Kwon Anthony J, Hunter William D, Moldavsky Mark, Salloum Kanaan, Bucklen Brandon
Total Spine Specialists, Charlotte, North Carolina;
Gaston Memorial Hospital, Gastonia, North Carolina; and.
J Neurosurg Spine. 2016 May;24(5):727-33. doi: 10.3171/2015.10.SPINE15450. Epub 2016 Jan 29.
OBJECTIVE The lateral transpsoas approach to the lumbar spine is a well-defined procedure for the management of discogenic spinal pathology necessitating surgical intervention. Intervertebral device subsidence is a postoperative clinical risk that can lead to recurrence of symptomatic pathology and the need for surgical reintervention. The current study was designed to investigate static versus expandable lateral intervertebral spacers in indirect decompression for preserving vertebral body endplate strength. METHODS Using a cadaveric biomechanical study and a foam-block vertebral body model, researchers compared vertebral body endplate strength and distraction potential. Fourteen lumbar motion segments (7 L2-3 and 7 L4-5 specimens) were distributed evenly between static and expandable spacer groups. In each specimen discectomy was followed by trialing and spacer impaction. Motion segments were axially sectioned through the disc, and a metal stamp was used to apply a compressive load to superior and inferior vertebral bodies to quantify endplate strength. A paired, 2-sample for means t-test was performed to determine statistically significant differences between groups (p ≤ 0.05). A foam-block endplate model was used to control simulated disc tension when a spacer with 2- and 3-mm desired distraction was inserted. One-way ANOVA and a post hoc Student Newman-Keuls test were performed (p ≤ 0.05) to determine differences in distraction. RESULTS Both static and expandable spacers restored intact neural foramen and disc heights after device implantation (p > 0.05). Maximum peak loads at endplate failure for static and expandable spacers were 1764 N (± 966 N) and 2284 N (± 949 N), respectively (p ≤ 0.05). The expandable spacer consistently produced greater desired distraction than was created by the static spacer in the foam-block model (p ≤ 0.05). Distraction created by fully expanding the spacer was significantly greater than the predetermined goals of 2 mm and 3 mm (p ≤ 0.05). CONCLUSIONS The current investigation shows that increased trialing required for a static spacer may lead to additional iatrogenic endplate damage, resulting in less distraction and increased propensity for postoperative implant subsidence secondary to endplate disruption.
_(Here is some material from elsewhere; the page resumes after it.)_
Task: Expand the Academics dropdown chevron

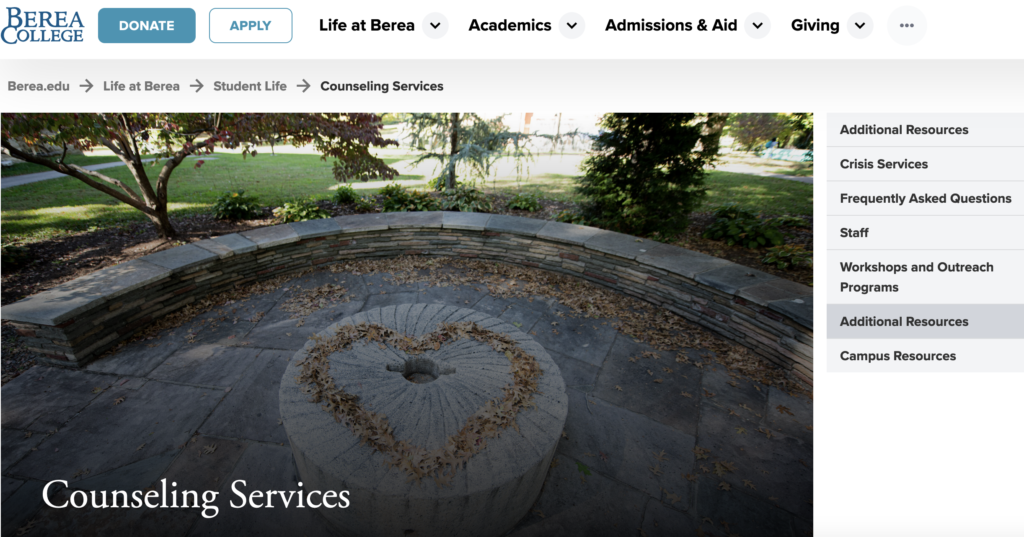Action: (571, 25)
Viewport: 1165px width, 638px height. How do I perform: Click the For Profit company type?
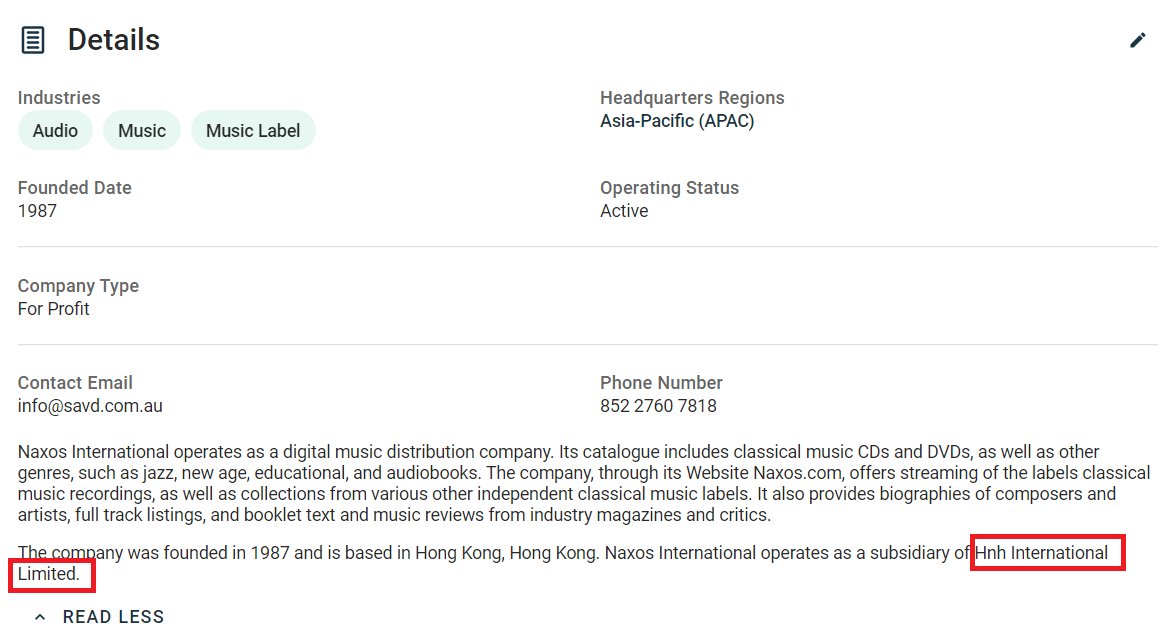53,309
目的 腰椎经腰大肌外侧入路是一种用于治疗需要手术干预的椎间盘源性脊柱病变的明确手术方法。椎间装置下沉是一种术后临床风险,可导致症状性病变复发以及需要再次手术干预。本研究旨在探讨静态与可扩张外侧椎间融合器在间接减压中对保留椎体终板强度的作用。方法 通过尸体生物力学研究和泡沫块椎体模型,研究人员比较了椎体终板强度和撑开潜力。14个腰椎运动节段(7个L2-3和7个L4-5标本)平均分配到静态和可扩张融合器组。在每个标本中,先进行椎间盘切除术,然后进行试模和融合器植入。运动节段通过椎间盘进行轴向切片,使用金属压模对上下椎体施加压缩载荷以量化终板强度。进行配对双样本均值t检验以确定组间的统计学显著差异(p≤0.05)。当插入期望撑开2毫米和3毫米的融合器时,使用泡沫块终板模型来控制模拟椎间盘张力。进行单因素方差分析和事后Student Newman-Keuls检验(p≤0.05)以确定撑开差异。结果 静态和可扩张融合器植入后均恢复了完整的神经孔和椎间盘高度(p>0.05)。静态和可扩张融合器终板破坏时的最大峰值载荷分别为1764 N(±966 N)和2284 N(±949 N)(p≤0.05)。在泡沫块模型中,可扩张融合器始终比静态融合器产生更大的期望撑开(p≤0.05)。完全撑开融合器产生的撑开明显大于预定的2毫米和3毫米目标(p≤0.05)。结论 目前的研究表明,静态融合器所需的更多试模可能导致额外的医源性终板损伤,导致撑开减少以及术后因终板破坏继发植入物下沉的倾向增加。